Notes on Paediatric Chest Radiography
Relevant Wikiradiography pagesPaediatric chest radiography tends to be done very well in dedicated paediatric institutions and less well everywhere else. It is worth arranging to spend some time in a paediatric imaging department to develop paediatric radiography skills. This page covers all aspects of paediatric chest radiography technique.
Notes on Paediatric Chest Radiography
- Children over the age of 5 years are usually able to be positioned in a PA erect position for chest radiography. (some 4 year olds will be sufficiently compliant for PA/AP erect chest radiography)
- There is very little difference between PA and AP chest radiography in children (Caffey 1978, and Hochschild and Cremin, 1975)
- There is very little difference between left and right lateral chest radiography in children
- AP Chest radiography has several advantages over PA chest radiography in children
- The radiographer can watch the child's breathing in order to expose on full inspiration
- It is easier to hold a child straight and still
- The child can watch the tube being centred and the beam collimated without turning around
- The child's arms should be held against the side of the child's head with elbows flexed and pointing forwards.
- an 18 x 24cm is suitable for children up to about 2 years
- an 24 x 30cm cassette is suitable for children up to about 7 or 8 years
- movement of the abdomen rather than the chest is watched to ensure exposure on full inspiration
- Exposure time should be less than 0.02 seconds
- A paediatric lead rubber apron should be employed for gonad protection for the child
- The adult holding the child should be protected by at least 0.5mm lead equivalent
(Catherine Gyll, Noel Blake, and A Thornton. Paediatric Diagnostic Imaging, 1985, p4,John Wiley and Sons, New York)
- It is undesirable to position the child/baby with the legs horizontal for chest radiography- some kind of seat is preferred such that the child's hips are higher than his/her knees
- When examining children over the age of 3 it is useful to have the child practice taking a deep breath before the exposure.

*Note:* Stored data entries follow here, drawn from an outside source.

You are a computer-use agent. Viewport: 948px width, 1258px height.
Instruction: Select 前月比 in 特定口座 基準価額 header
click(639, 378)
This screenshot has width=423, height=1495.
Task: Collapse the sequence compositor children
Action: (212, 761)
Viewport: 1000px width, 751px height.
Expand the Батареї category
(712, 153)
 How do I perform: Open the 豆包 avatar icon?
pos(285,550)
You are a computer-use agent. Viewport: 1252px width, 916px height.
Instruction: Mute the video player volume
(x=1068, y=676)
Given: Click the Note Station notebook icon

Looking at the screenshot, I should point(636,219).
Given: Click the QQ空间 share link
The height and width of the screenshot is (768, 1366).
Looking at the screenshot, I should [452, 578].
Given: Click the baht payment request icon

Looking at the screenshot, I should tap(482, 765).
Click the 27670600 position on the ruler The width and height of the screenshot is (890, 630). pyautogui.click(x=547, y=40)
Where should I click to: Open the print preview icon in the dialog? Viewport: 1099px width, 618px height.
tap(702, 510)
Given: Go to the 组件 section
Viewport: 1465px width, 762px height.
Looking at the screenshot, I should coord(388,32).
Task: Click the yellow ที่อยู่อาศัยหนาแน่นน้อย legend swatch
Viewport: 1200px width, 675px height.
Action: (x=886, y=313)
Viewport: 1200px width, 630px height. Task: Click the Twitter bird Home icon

Preventing the Lordotic Projection
Case 1
Case 2
This 6 year old girl presented to the Emergency Department with a temperature of 39 degrees. She was assessed and referred for chest radiography
Comment
This case illustrates the vital link between a radiographer's image interpretation skills and their radiographic skills- proficiency in image interpretation will assist in deciding when to repeat and when not to repeat. The original AP erect chest image demonstrates an abnormal pattern that you would not expect in a child who presents with a high temperature. Common pathologies and patterns of pathology occur commonly and they are looked for first. It was the combination of pattern recognition skills and image evaluation skills that led the radiographer to the conclusion that the patient's pathology had not been demonstrated correctly. The repeat AP erect chest allows for the easy recognition of RML and RUL disease- it is a pattern that is easily recognisable in a correctly positioned AP/PA chest.